Saturday, May 15, 2021

Taylor’s Observations of Some Republican Leaders

Taylor’s Observations of Some Republican Leaders

Thomas Allen

In Destruction And Reconstruction: Personal Experiences of the Late War (1879), Richard Taylor (1826 – 1879), the son of  Zachary Taylor and a Lieutenant General of the Confederate Army, gives his impression of several Republican officials whom he met during his trips to Washington during Reconstruction. Following are his observations of President Johnson, Secretary of State Seward, Secretary of War Stanton, Representative Stevens, Representative Davis, President Grant, Senator Morton, and Secretary of State Fish.

About President Andrew Johnson (1808–1875), he writes:

. . . the President [was] a saturnine man, who made no return to my bow, but, after looking at me, asked me to take a seat. Upon succeeding to power Mr. Johnson breathed fire and hemp against the South, proclaimed that he would make treason odious by hanging traitors, and ordered the arrest of General Lee and others, when he was estopped by the action of General Grant. He had now somewhat abated his wolfish desire for vengeance. . . . (p. 240)

. . . he [President Johnson] always postponed action, and was of an obstinate, suspicious temper. Like a badger, one had to dig him out of his hole; and he was ever in one except when on the hustings, addressing the crowd. Of humble birth, a tailor by trade, nature gave him a strong intellect, and he had learned to read after his marriage. He had acquired much knowledge of the principles of government, and made himself a fluent speaker, but could not rise above the level of the class in which he was born and to which he always appealed. He well understood the few subjects laboriously studied, and affected to despise other knowledge, while suspicious that those possessing such would take advantage of him. Self-educated men, as they are called, deprived of the side light thrown on a particular subject by instruction in cognate matters, are narrow and dogmatic, and, with an uneasy consciousness of ignorance, soothe their own vanity by underrating the studies of others. To the vanity of this class he added that of the demagogue (I use the term in its better sense), and called the wise policy left him by his predecessor “my policy.” Compelled to fight his way up from obscurity, he had contracted a dislike of those more favored of fortune, whom he was in the habit of calling “the slave-aristocracy,” and became incapable of giving his confidence to anyone, even to those on whose assistance he relied in a contest, just now beginning, with the Congress.

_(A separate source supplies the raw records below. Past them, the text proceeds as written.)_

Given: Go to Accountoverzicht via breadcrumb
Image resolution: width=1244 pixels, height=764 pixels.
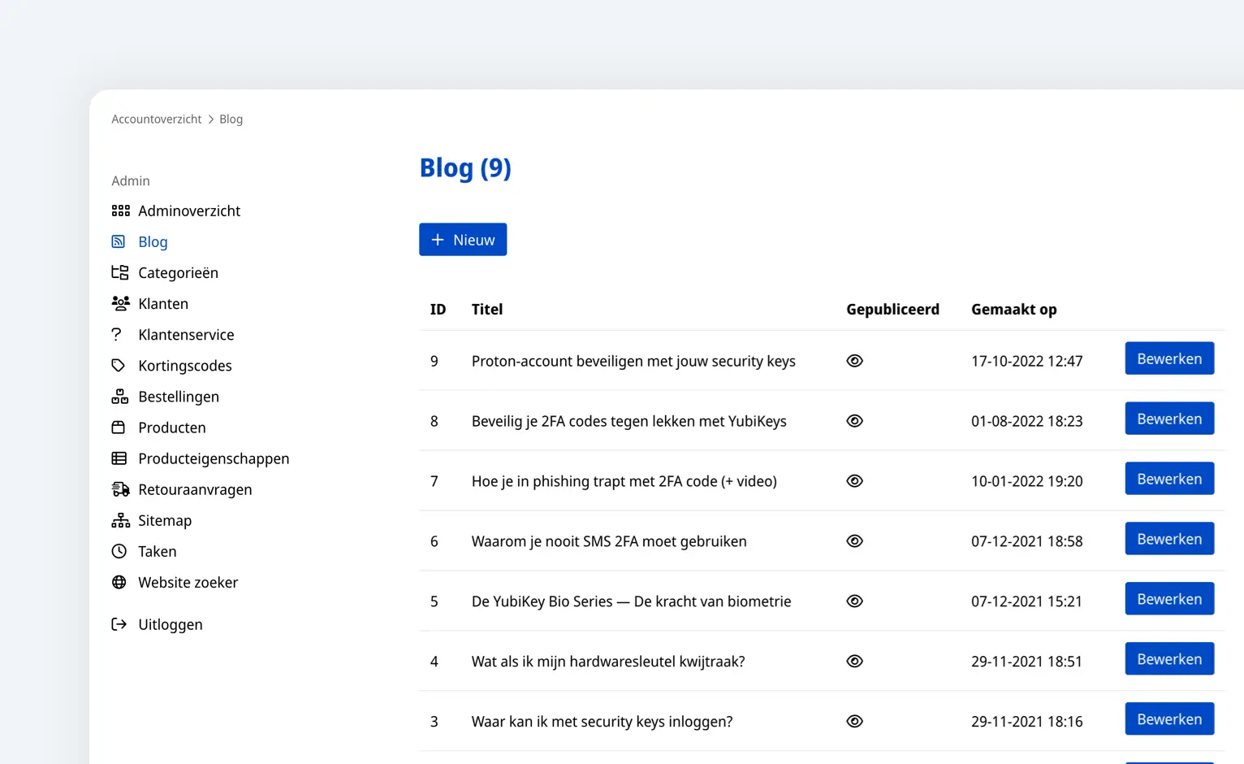Looking at the screenshot, I should (x=156, y=119).
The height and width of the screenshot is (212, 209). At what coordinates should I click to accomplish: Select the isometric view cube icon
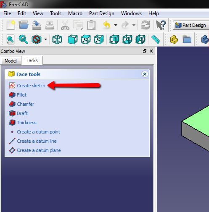coord(57,39)
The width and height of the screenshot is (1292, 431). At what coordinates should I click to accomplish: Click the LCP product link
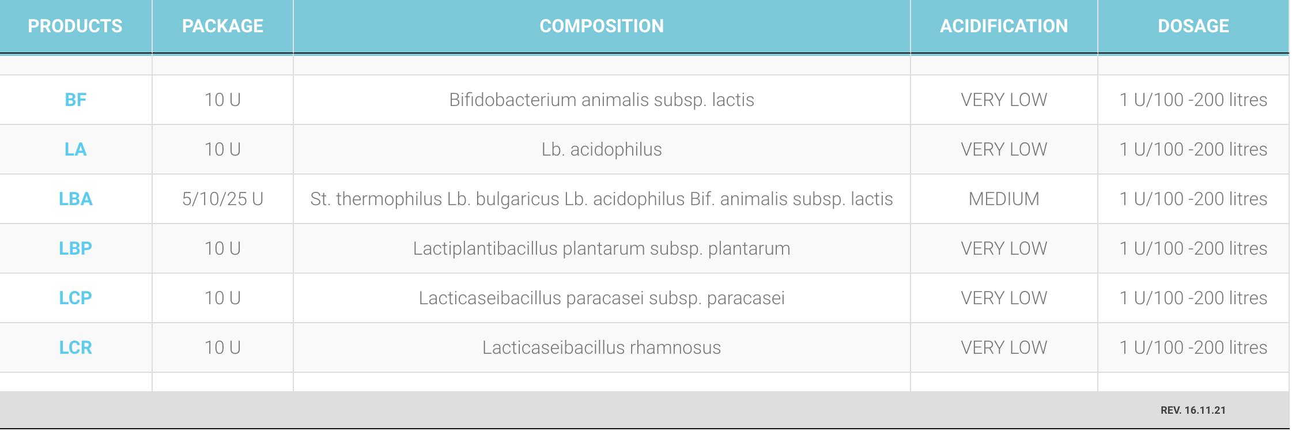click(x=75, y=298)
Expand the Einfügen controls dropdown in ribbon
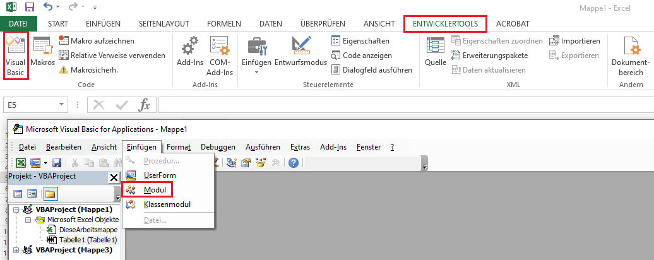The width and height of the screenshot is (654, 260). tap(256, 72)
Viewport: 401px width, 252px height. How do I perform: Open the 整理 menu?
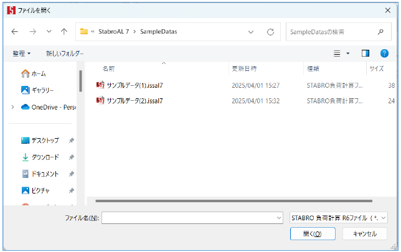(x=22, y=54)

President Johnson never made a dollar by public office, abstained from quartering a horde of connections on the Treasury, refused to uphold rogues in high places, and had too just a conception of the dignity of a chief magistrate to accept presents. It may be said that these are humble qualities for a citizen to boast the possession of by a President of the United States. (pp. 242-243)

About William Seward (1801–1872), Secretary of State (1861–1869), he writes:

A loin of veal was the piece de resistance of his dinner, and he called attention to it as evidence that he had killed the fatted calf to welcome the returned prodigal. Though not entirely recovered from the injuries received in a fall from his carriage and the wounds inflicted by the knife of Payne, he was cheerful, and appeared to sympathize with the objects of my mission [to visit Jefferson Davis, who was in prison] — at least, so far as I could gather his meaning under the cloud of words with which he was accustomed to cover the slightest thought. (pp. 240-241)

About Edwin Stanton (1814 – 1869), Secretary of War (1862 – 1868), whom Tayor did not meet, he writes:

A spy under Buchanan, a tyrant under Lincoln, and a traitor to Johnson, this man was as cruel and crafty as Domitian. . . . In the end conscience, long dormant, came as Alecto, and he was not; and the temple of Justice, on whose threshold he stood, escaped profanation. (p. 241)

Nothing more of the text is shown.